When Alicia Keys started her #NoMakeup movement, like many of you, I said finally, a famous woman standing up to false ideals of feminine beauty standards and the quest for eternal youth — someone in the limelight, unapologetically showing her un-made up face. Her message was unequivocal: “I’m not going to cover myself up anymore; not my face, not my feelings, not my dreams, not my pain. No more.”
YES. Could you high-five that woman any harder?
Lipstick, mascara, concealer – these are the enhancements that we think make us more valuable or wanted. It’s totally fun (I love make-up), but it’s also a crutch, something that let’s us obscure reality, or create an unhealthy hiding place.

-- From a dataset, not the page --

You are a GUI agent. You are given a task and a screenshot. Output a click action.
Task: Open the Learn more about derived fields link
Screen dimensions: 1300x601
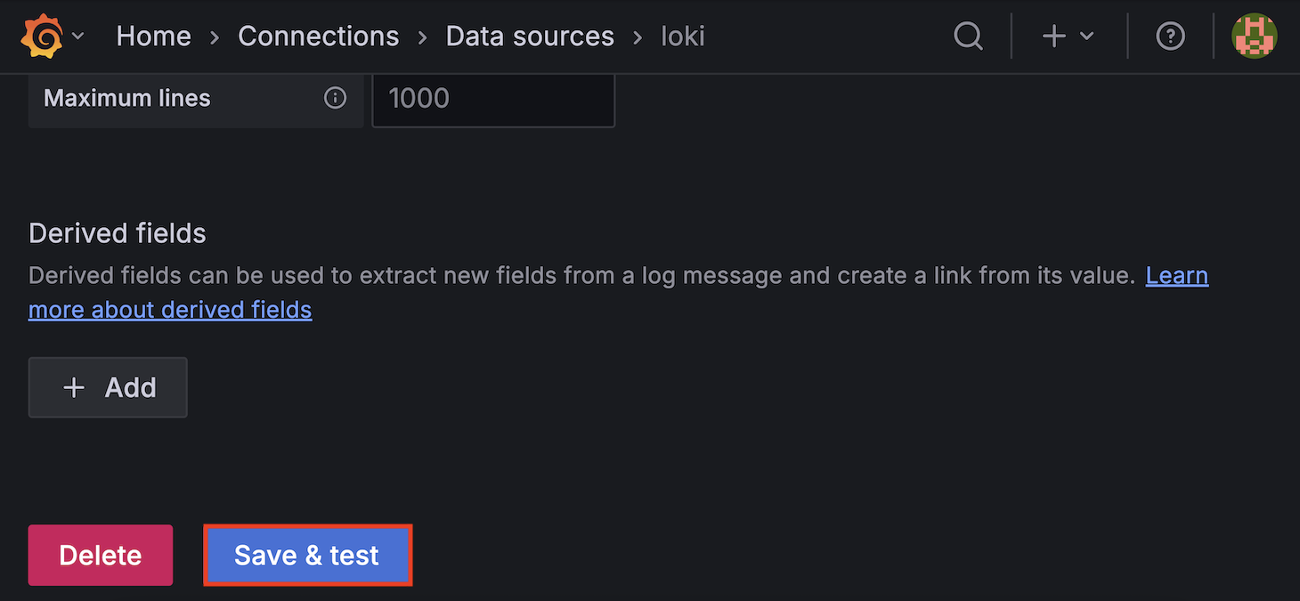click(169, 309)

We’ve created lots of them:
Apologizing for no reason.
Deflecting compliments.
Being ashamed of our emotions.
Questioning our gut instincts.
Asking for less.
Botox.
When we get real with ourselves and others, by speaking or being the truth, drawing boundaries, trusting ourselves — confidence, and with it freedom — become real.

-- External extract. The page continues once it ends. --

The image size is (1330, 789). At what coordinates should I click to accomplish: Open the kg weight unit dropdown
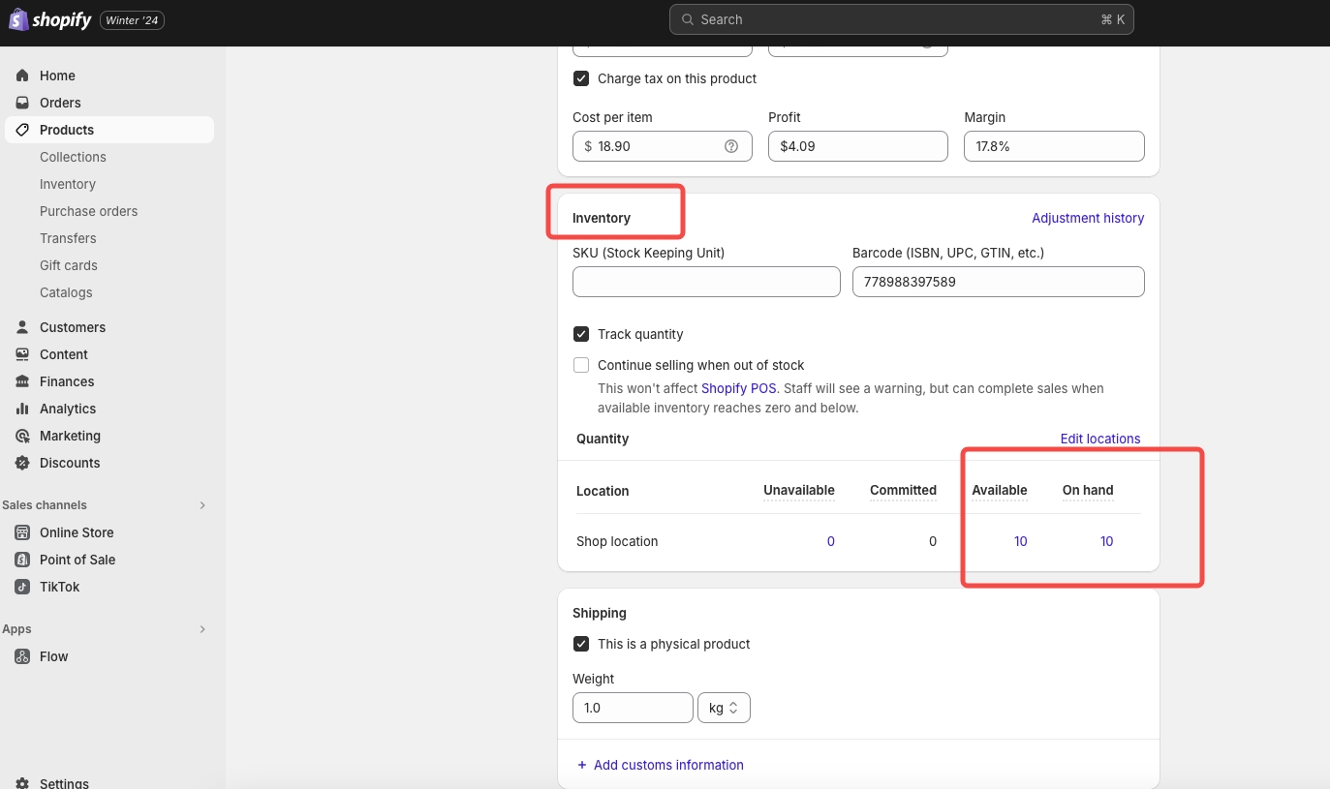(724, 708)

I love seeing advertisers like Valentino (Christy, above) celebrate a naked female face, because it’s really expressing much more than a fashionable aesthetic; it’s no handcuffs. No industry. No veil. No apologies.
Crutches aren’t the enemy.
It’s the false pretense that they determine our value, that is.
When we’re free, from whatever has us captive, it feels different. We can breathe, because we’re more fully expressed. We stand in our talents / scopes of work / leadership — not with indignation or self-righteousness, but with a quieter, more truthful strength that doesn’t need to be radicalized, to be real.